Querido diario: una extraña sensación me persigue mientras avanzo por el Camino de Santiago. Es como si, tras de mí, los pilares que sustentaban el planeta se fuesen demoliendo uno a uno. No pretendo regresar a tiempos pasados pero siento que el suelo de valores que pisaba se derrumba tras de mí. Los abusos a menores, el género, la política y su batalla por el poder, la guerra, los puestos de trabajo… Dios mío, ¿qué queda en pie?
Creo que hemos sido pasto de las llamas de nuestras propias obsesiones. Todavía hoy seguimos medio “colocados” con lo que quiera que se fumase durante aquel mayo del 69. Predicaban, entonces, un amor tan “libre”, que ha conseguido huir y sembrar dolor en muchas separaciones. Hoy continuamos echando gasolina al fuego de los deseos, fomentando las apuestas, el sexo, el alcohol o cualquier otra codicia que incluya dinero. Después, se intenta, sin éxito, apagar el incendio incontrolado que aparece.
Jesús de Nazaret no sólo decía palabras bonitas.

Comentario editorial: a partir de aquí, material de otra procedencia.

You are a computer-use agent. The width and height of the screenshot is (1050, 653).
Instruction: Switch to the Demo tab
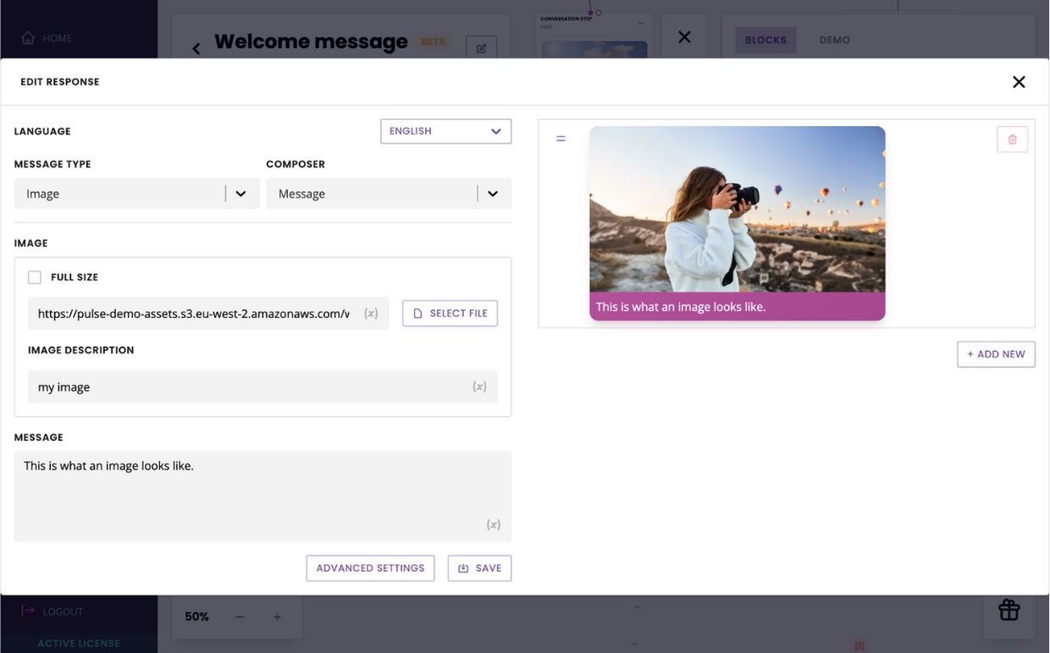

No hubieran hecho mella ni causado tanto revuelo. Cristo predicaba con el ejemplo. Arrastraba sin “márketing”. Atrévanse los cristianos a protagonizar una “profecía” insólita, desconcertante: la Iglesia está llamada a jugar un papel clave en la regeneración del mundo. Ya nadie está en condiciones de aleccionarla. Siempre que no lo impidan el botón nuclear u otra pandemia devastadora, la Barca de Pedro, con humildad y verdad, pedirá perdón por sus miserias y seguirá poniendo los ladrillos de la civilización del Amor auténtico.
Queda mucha Cuaresma por delante. Será dura, como una liga disputada. Pero está ganada. Quien le pite un penalti a la Iglesia, que revise el V.A.R. de una competición alterada con ideologías y titulares. Ella es de barro, claro. Pero alberga, con toda certeza, las semillas de la Resurrección.